Генерал округлил глаза от удивления. Его люди вот уже несколько дней не вылезали из Смоленска, но такой информации не добыли, а Сиверов и из Москвы не выезжал…
– Откуда тебе это стало известно? – спросил генерал и бросил на Глеба короткий пристальный взгляд, подозревая, что тот готовит очередной сюрприз.
– Вы любите Вагнера, Федор Филиппович?
– Отстань, Глеб, ты же прекрасно знаешь, что Вагнера я не люблю.
– Вот видите! Поэтому вам никто ничего и не рассказывает. А я люблю Вагнера, особенно мне нравится его опера «Лоэнгрин».
– Что, что? – переспросил Потапчук.
– Опера «Лоэнгрин», – спокойно повторил Глеб тоном учителя, вдалбливающего урок непослушным и невнимательным детям. – Есть еще один человек, очень старый, ему тоже нравится Вагнер. Он узнал мелодию, которую я насвистывал, и на этой почве мы с ним, можно сказать, подружились.
– Что за человек?
– Василий Антонович Скуратович.
– Скуратович? Что-то больно знакомая фамилия.
– Может, она где-то и проходила по вашим бумагам, должна была проходить.
– Погоди, погоди, Глеб Петрович, кто это?
– Это хранитель Смоленского краеведческого музея.

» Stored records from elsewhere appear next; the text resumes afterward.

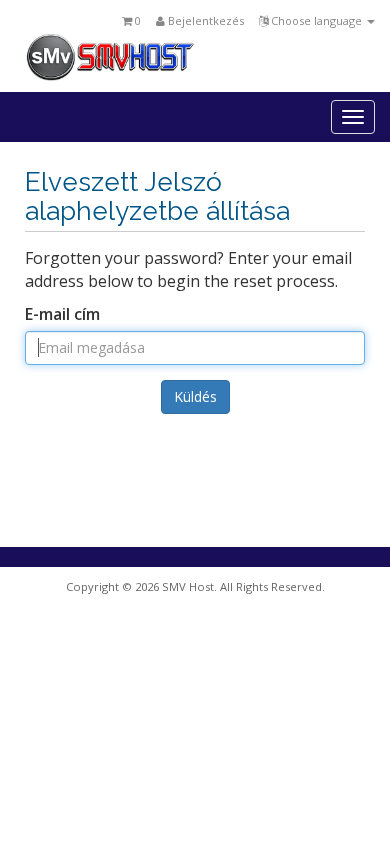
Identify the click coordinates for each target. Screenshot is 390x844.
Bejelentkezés (204, 20)
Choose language (316, 20)
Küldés (195, 396)
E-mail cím (62, 314)
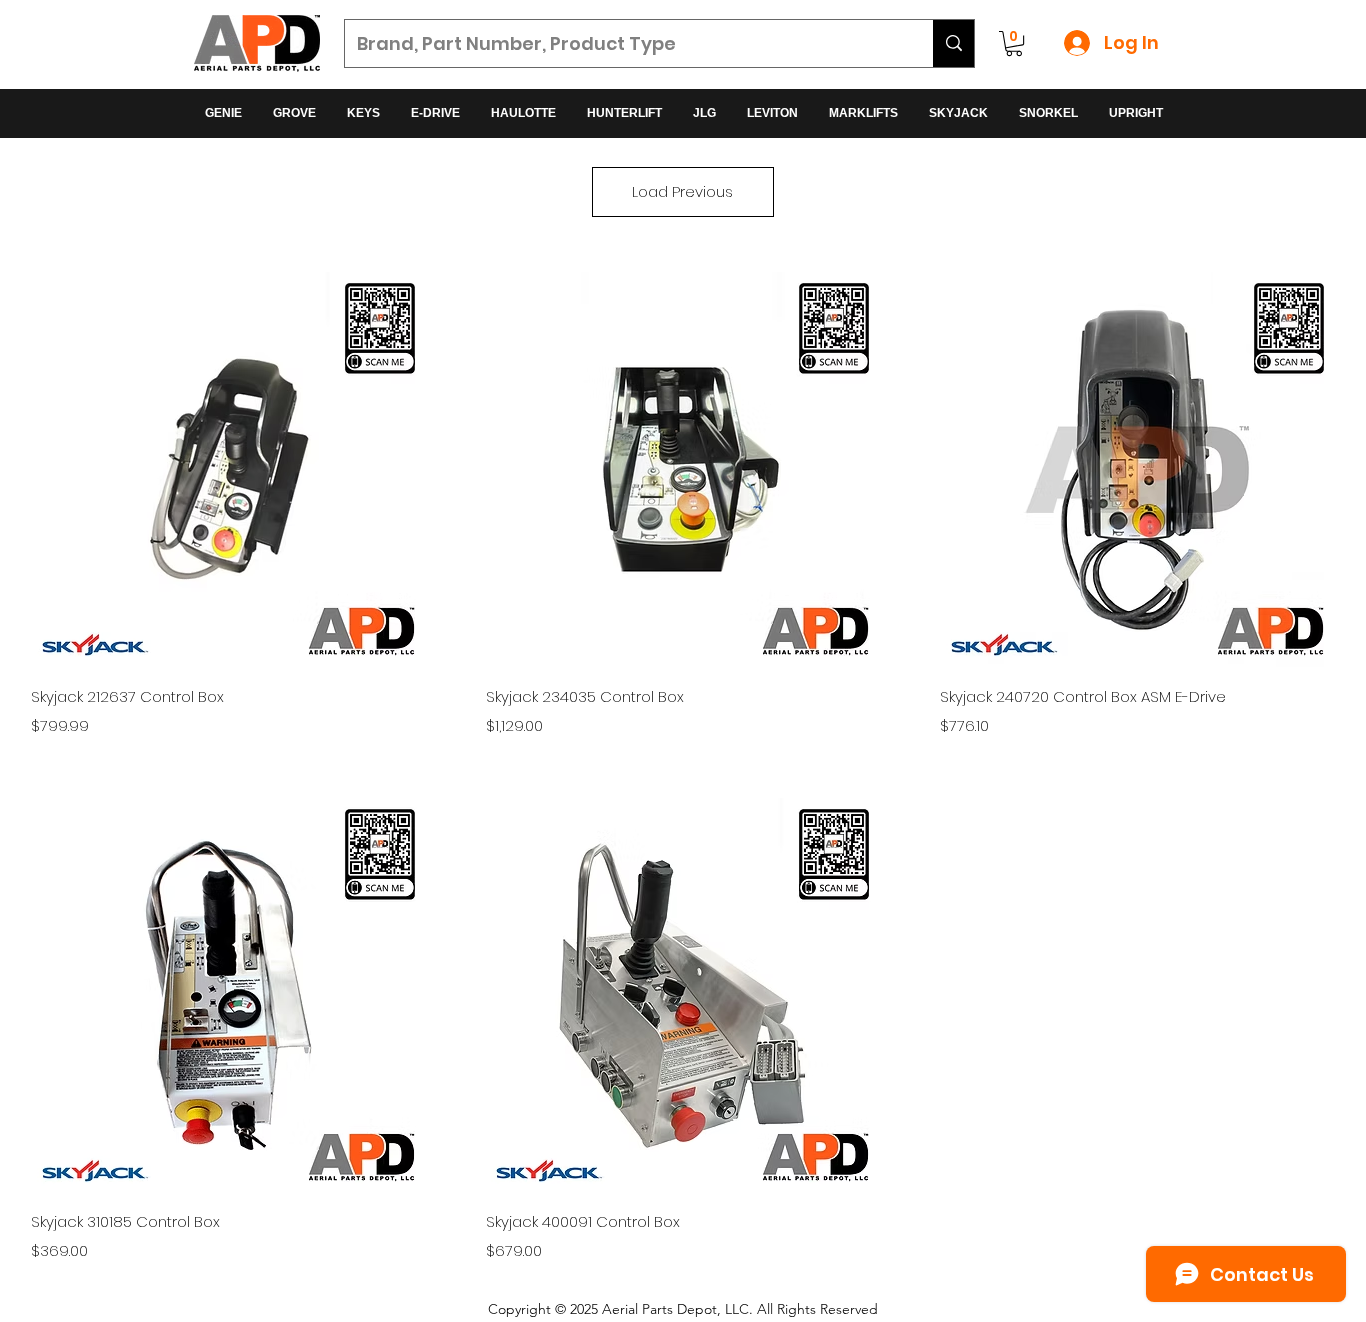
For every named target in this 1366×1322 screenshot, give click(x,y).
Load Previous (682, 191)
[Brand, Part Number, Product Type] (953, 43)
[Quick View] (228, 469)
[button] (1014, 43)
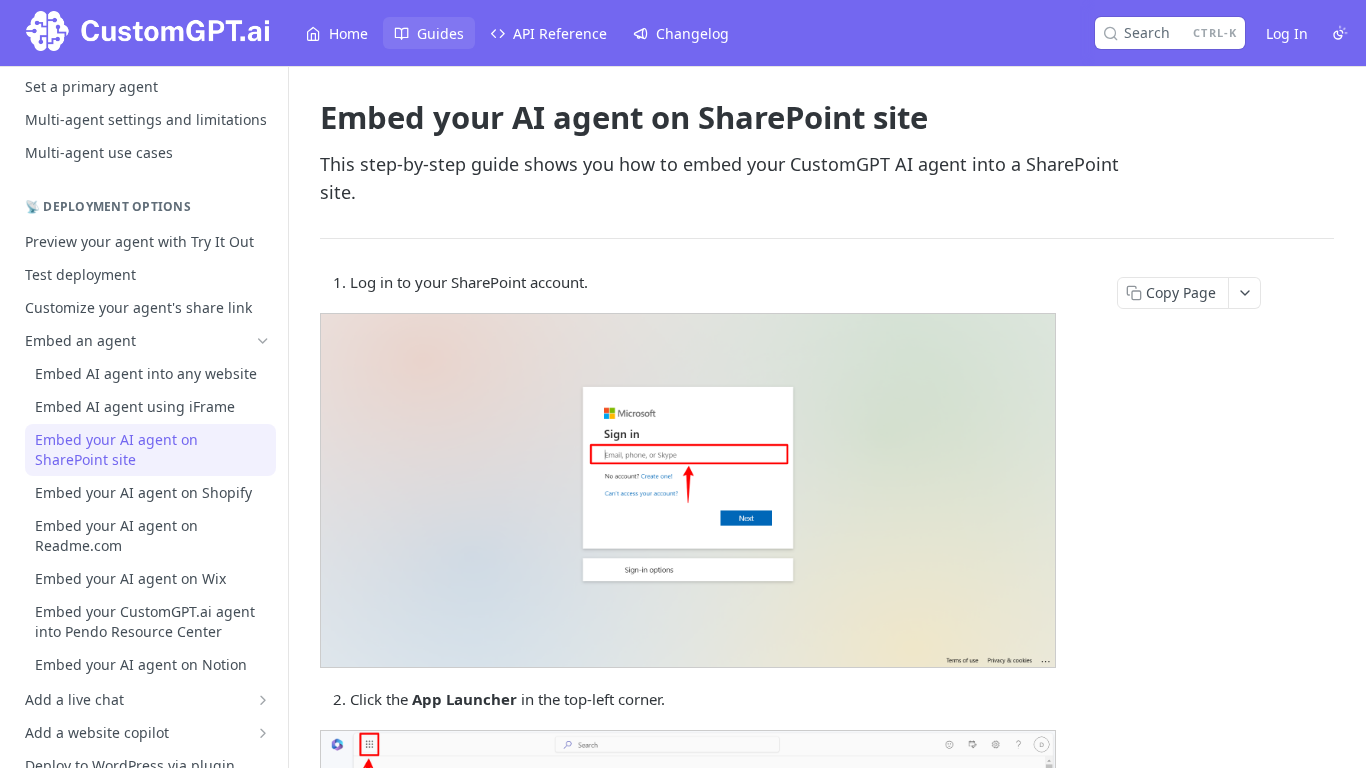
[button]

Правда, он уволился уже давно, более двух лет тому назад. Так вот, к нему и приходил этот мужчина. Он интересовался коллекцией барона фон Рунге и показывал свое удостоверение офицера КГБ.
– Сколько, ты говоришь, лет назад этот Скуратович уволился?
– Немногим более двух лет.
– И к нему приходил этот офицер КГБ?
– Да, незадолго до увольнения.
– Так КГБ уже больше трех лет не существует, он переименован в ФСБ.
– Я это знаю, – ответил Глеб, – но я выкладываю ту информацию, которую имею.
– Слушай, откуда ты ее взял?
– Старик Скуратович рассказал. Он лежит в психиатрической клинике имени Ганнушкина, где ваш покорный слуга выполнял ваше задание. Там мы с ним и познакомились.
– Что? – генерал Потапчук подался вперед. – Старик в сумасшедшем доме рассказал тебе о каком-то сотруднике КГБ, интересовавшимся коллекцией барона фон Рунге два года назад, так?
– Да, генерал, все верно, именно так.
– И ты поверил сумасшедшему?
– Поверил, потому что у меня нет оснований ему не верить. Лечащему врачу он врать будет, а мне с какой стати? Тем более, видите, как похоже он нарисовал меня? Скорее всего, что и этот мужчина похож.
– Тебя он видел, когда рисовал. А того мужика через два года припомнил?
– Лучшего свидетеля у меня нет, да и у вас, кажется, тоже.
– Не зная фамилии, – генерал пожал плечами, – имея лишь этот портрет, найти офицера КГБ? В принципе, все это проблематично… Да и как-то мне не верится в эту историю. Может, это все вообще бред больного?